* WORK ITEM:
In the listing below, find each line that holds the string "heading" and copy it.

* RECORDS PROVIDED:
○ ○ ○ ○

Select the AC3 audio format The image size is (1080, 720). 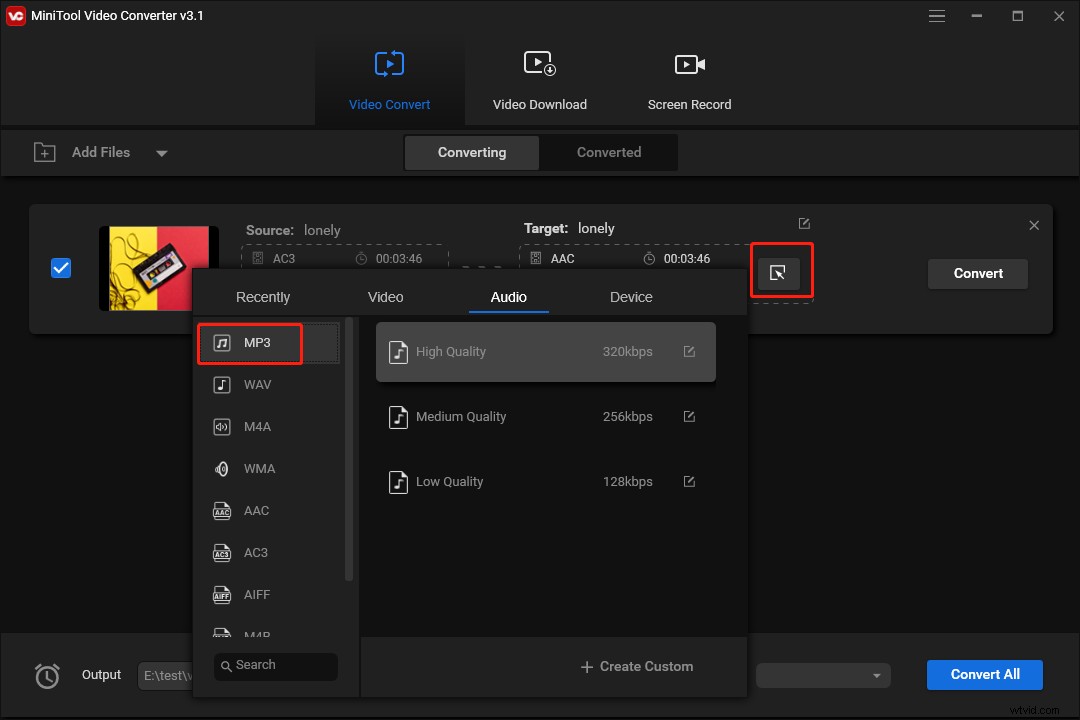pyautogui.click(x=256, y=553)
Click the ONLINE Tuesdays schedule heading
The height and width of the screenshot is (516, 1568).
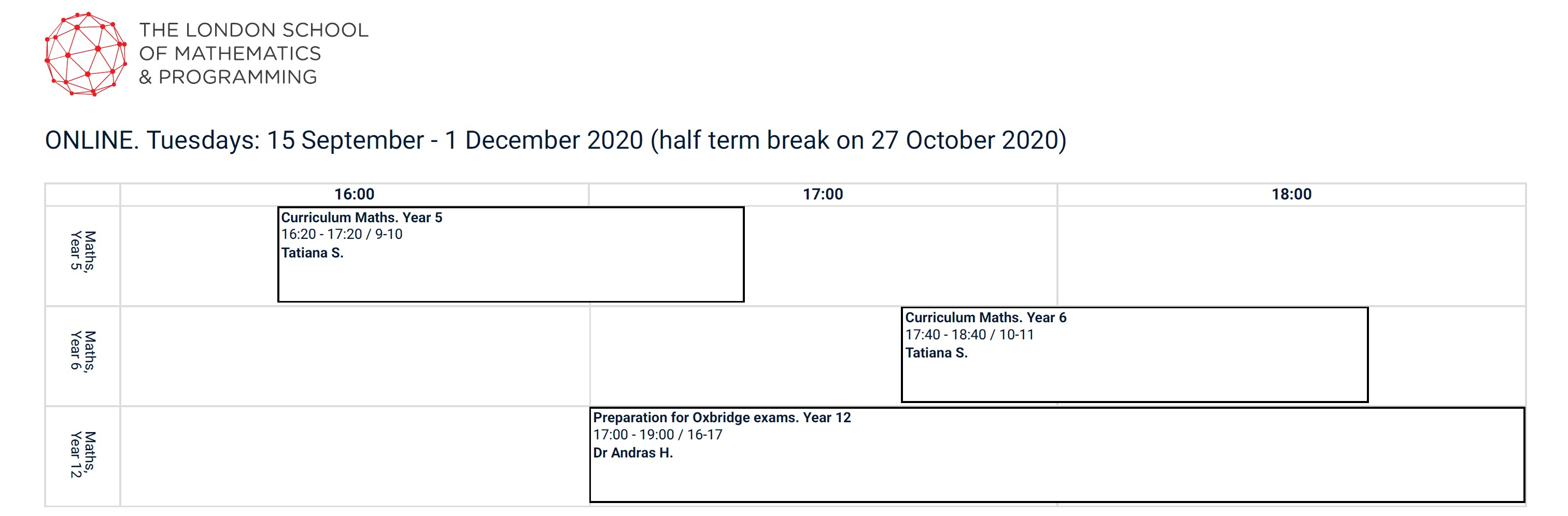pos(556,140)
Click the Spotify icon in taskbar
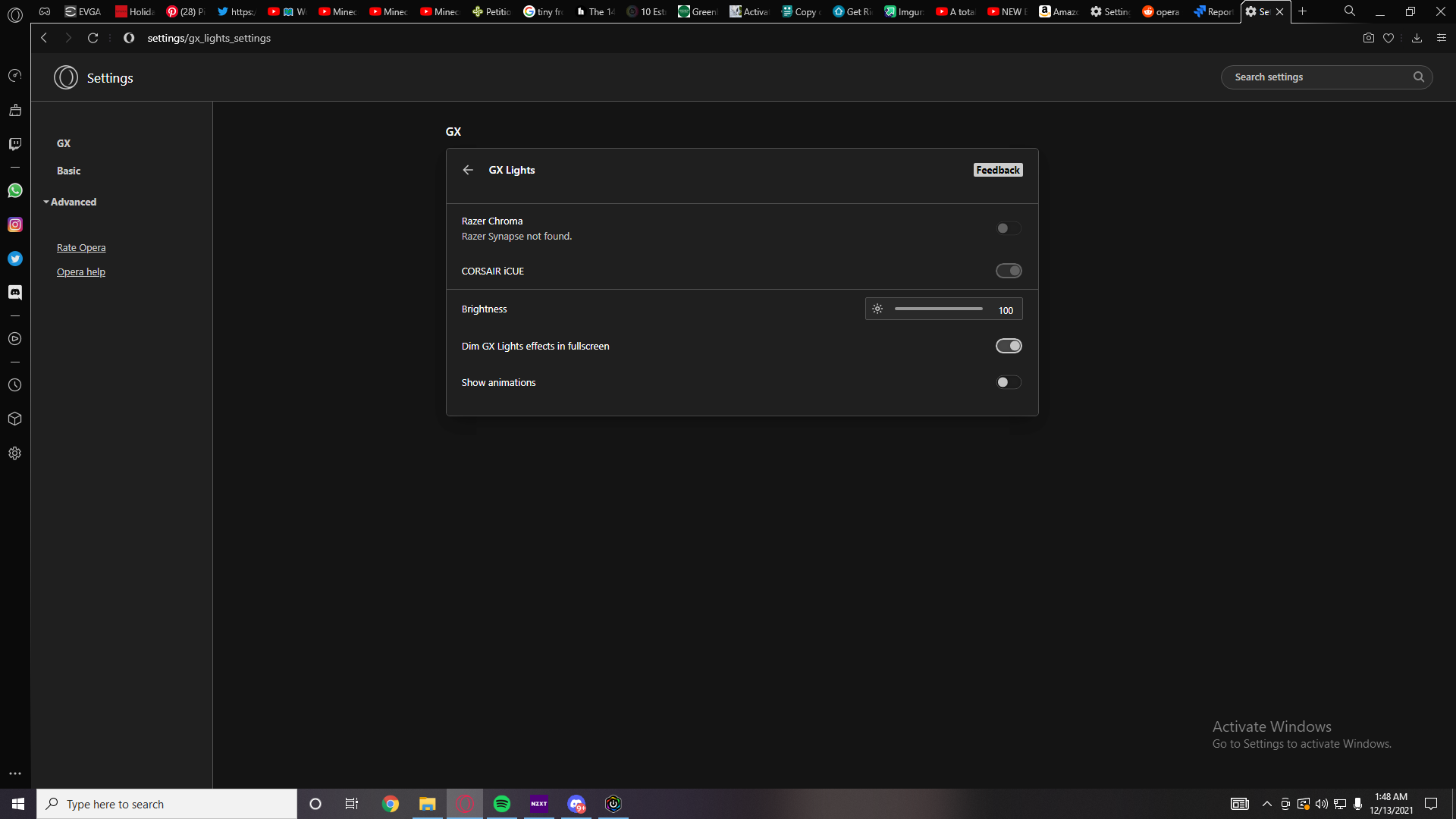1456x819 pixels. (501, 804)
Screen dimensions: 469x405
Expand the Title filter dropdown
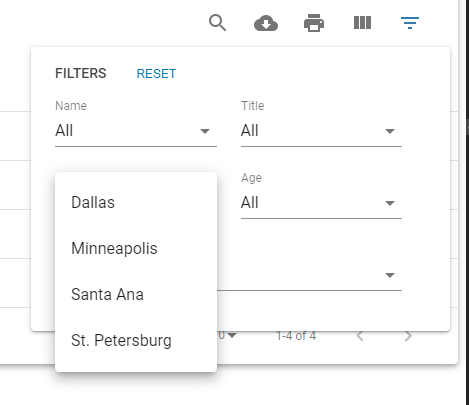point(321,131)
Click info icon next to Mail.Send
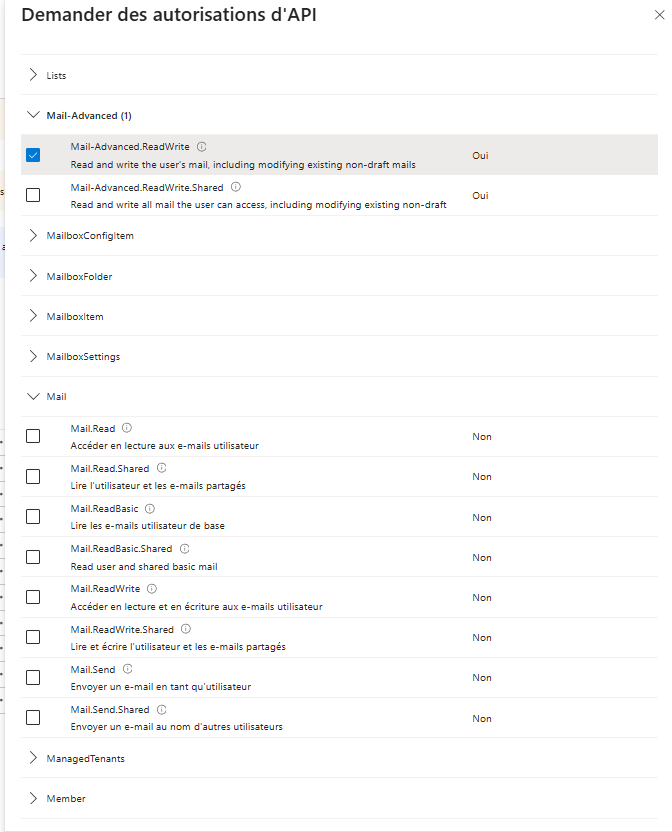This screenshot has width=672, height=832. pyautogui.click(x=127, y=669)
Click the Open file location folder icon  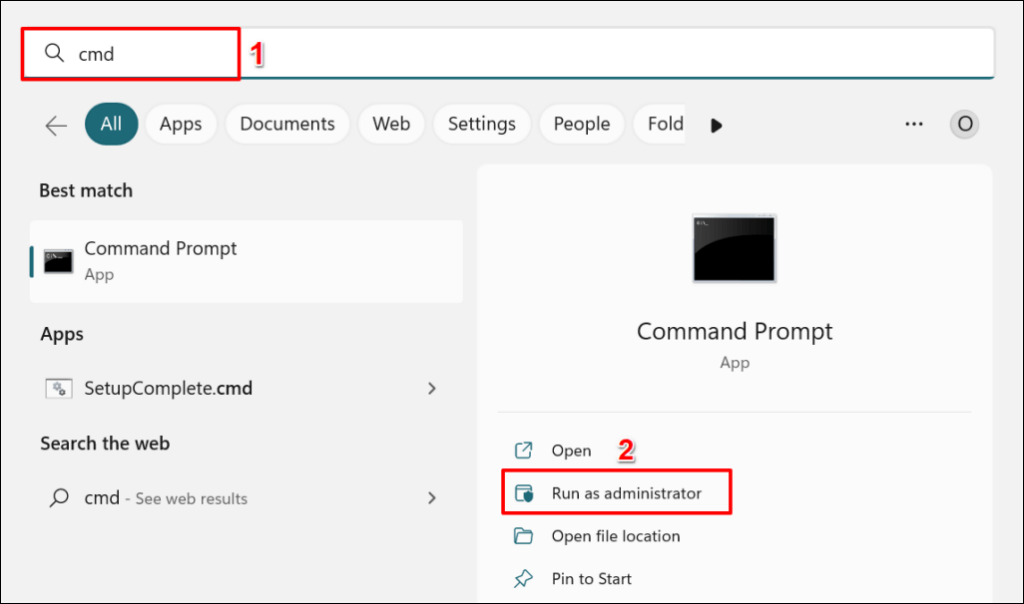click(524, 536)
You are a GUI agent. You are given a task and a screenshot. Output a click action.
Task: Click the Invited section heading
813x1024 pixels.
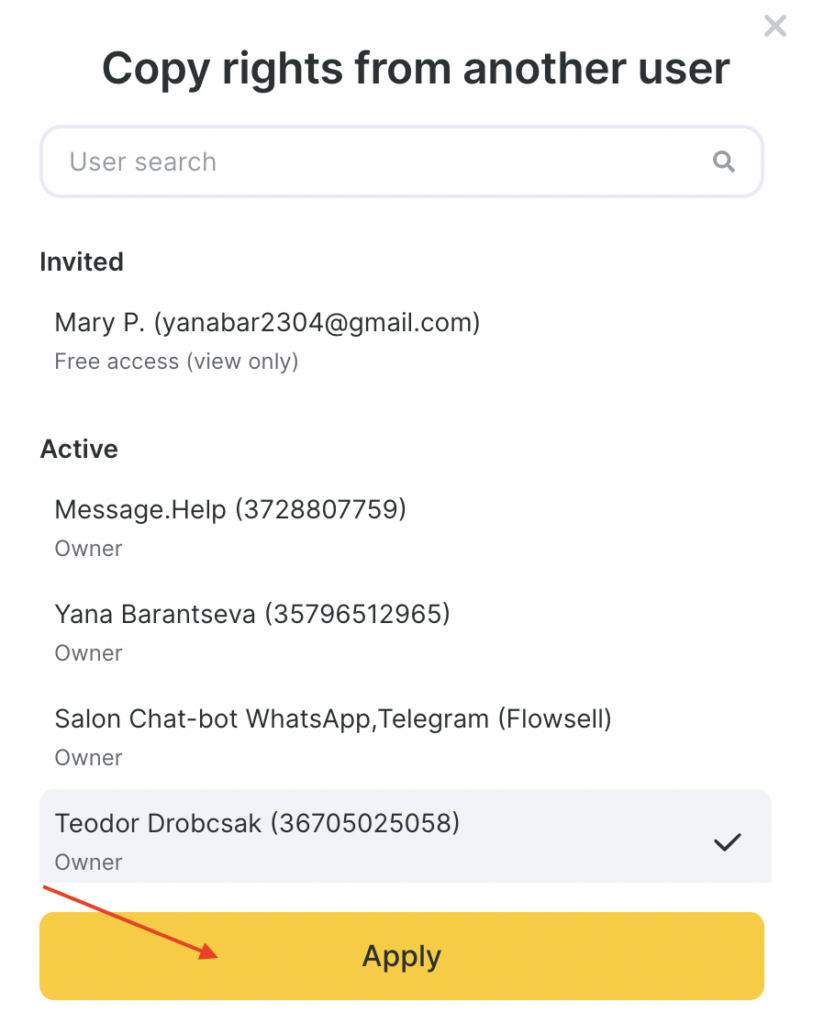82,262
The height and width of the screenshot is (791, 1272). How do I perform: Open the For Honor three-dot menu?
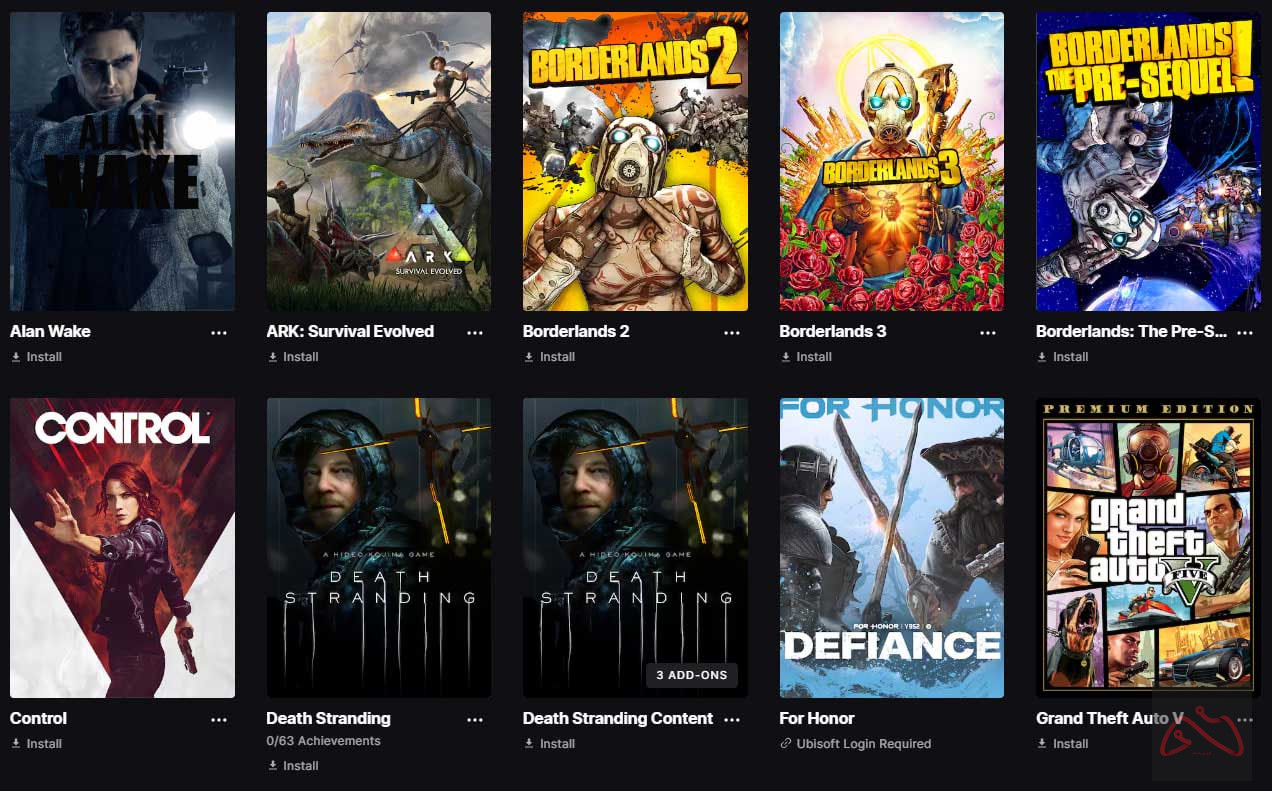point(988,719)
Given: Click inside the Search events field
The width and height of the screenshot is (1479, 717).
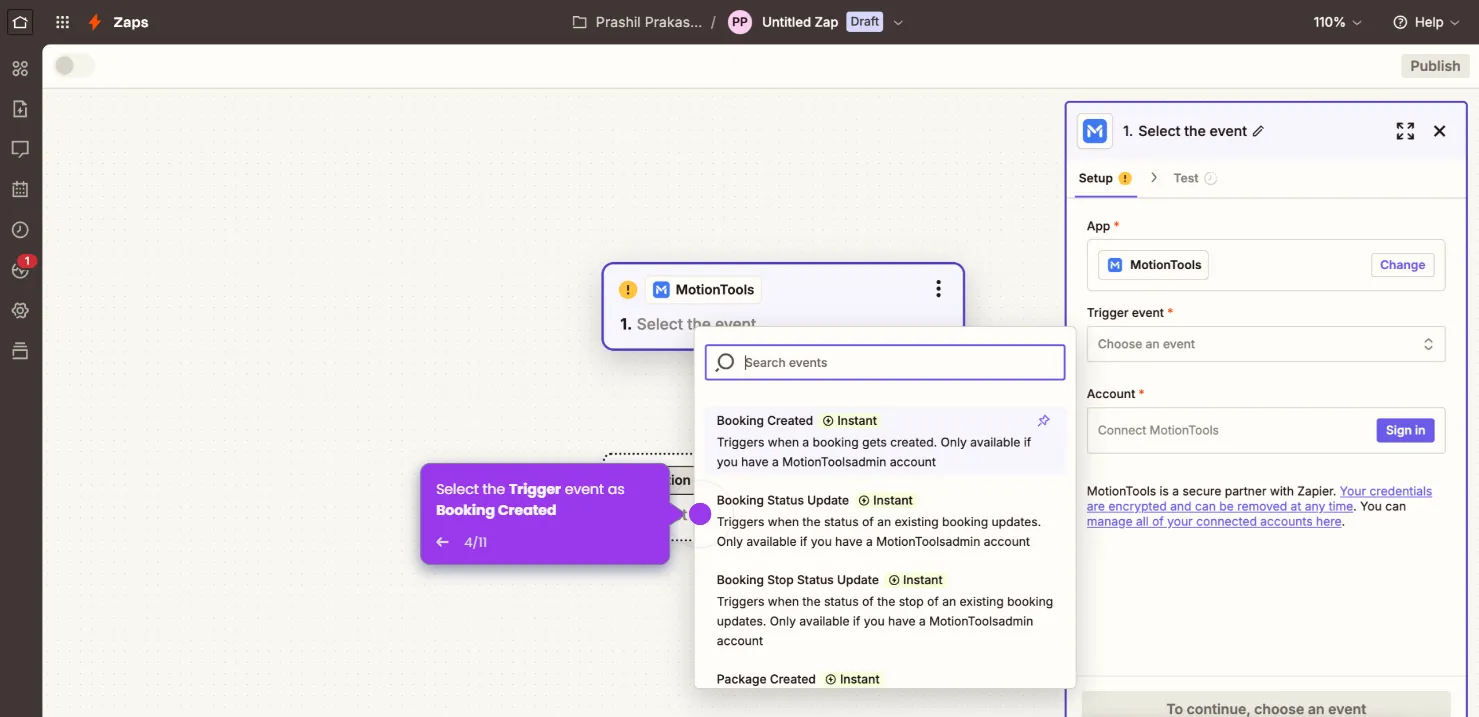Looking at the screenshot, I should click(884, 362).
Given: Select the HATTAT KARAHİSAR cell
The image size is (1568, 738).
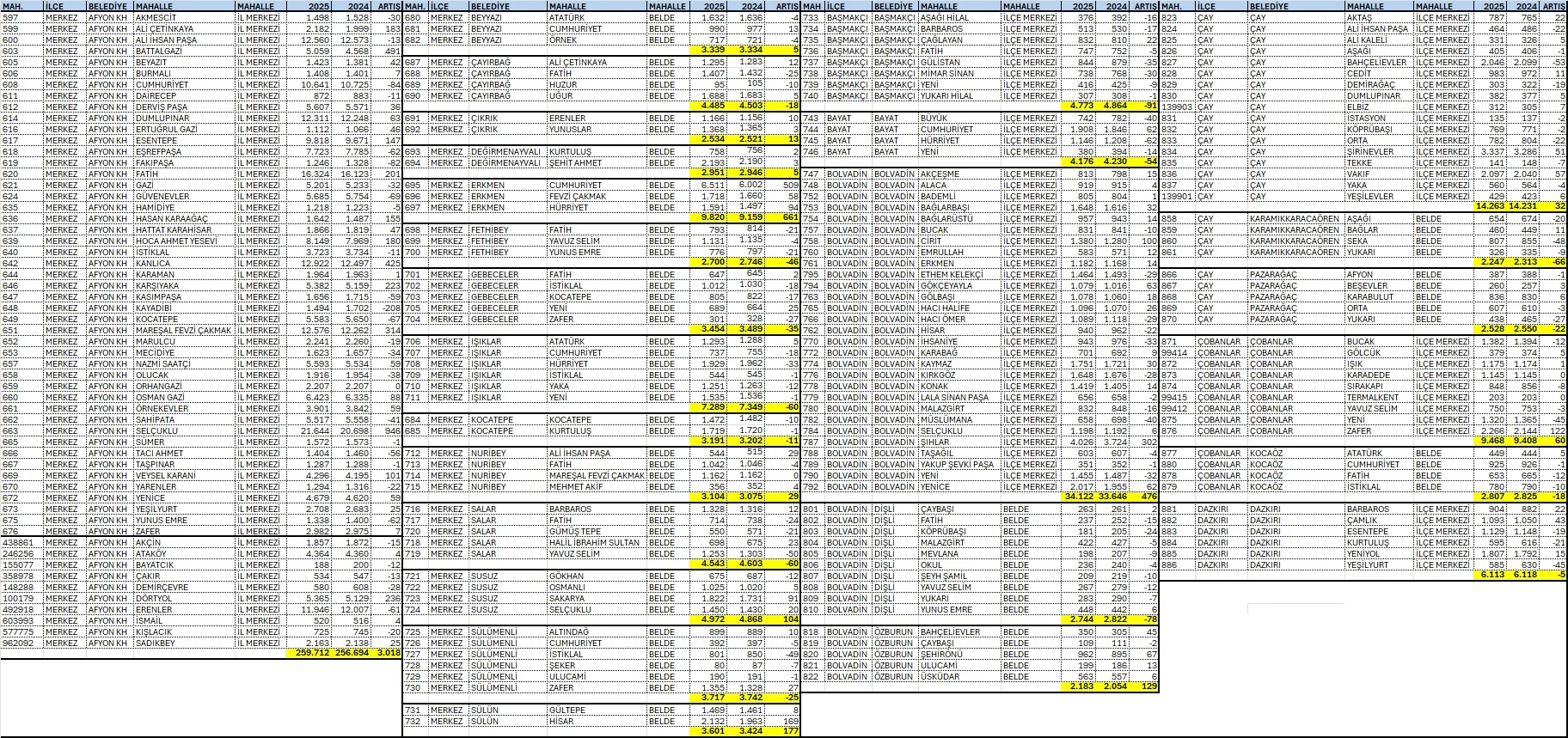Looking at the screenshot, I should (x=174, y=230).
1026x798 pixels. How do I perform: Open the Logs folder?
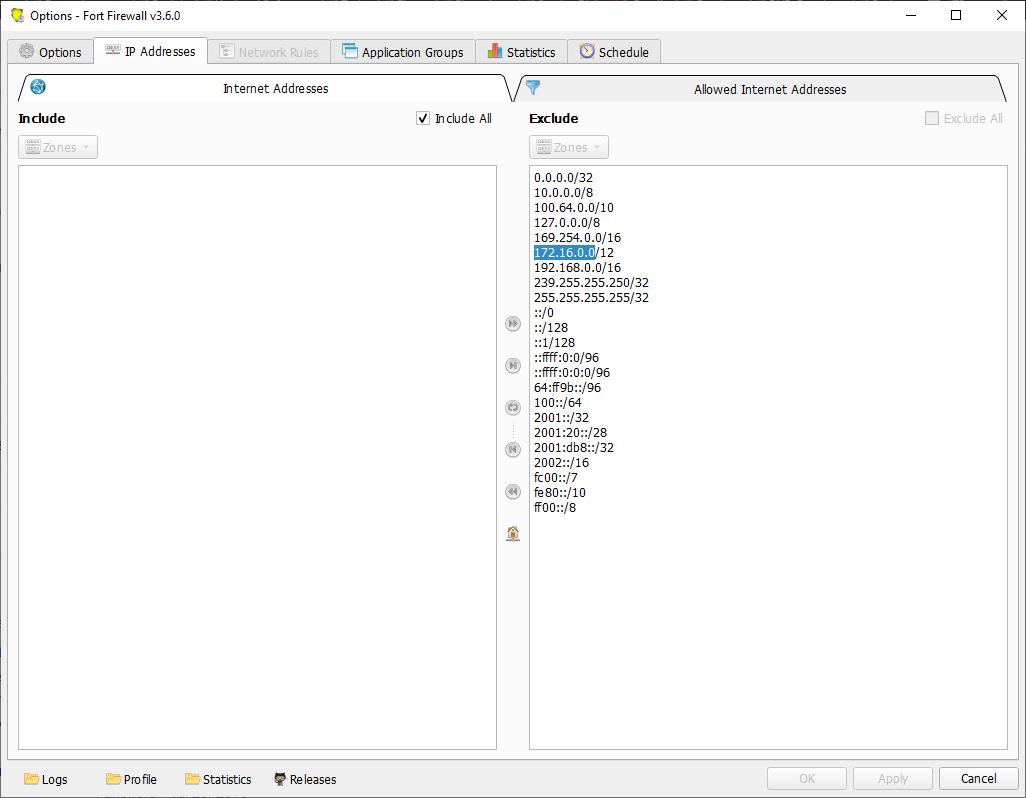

○ ○ ○ ○

* RESULT FOR THIS EXERCISE:
Click the ONLINE Tuesdays schedule heading
Task: Click the Invited section heading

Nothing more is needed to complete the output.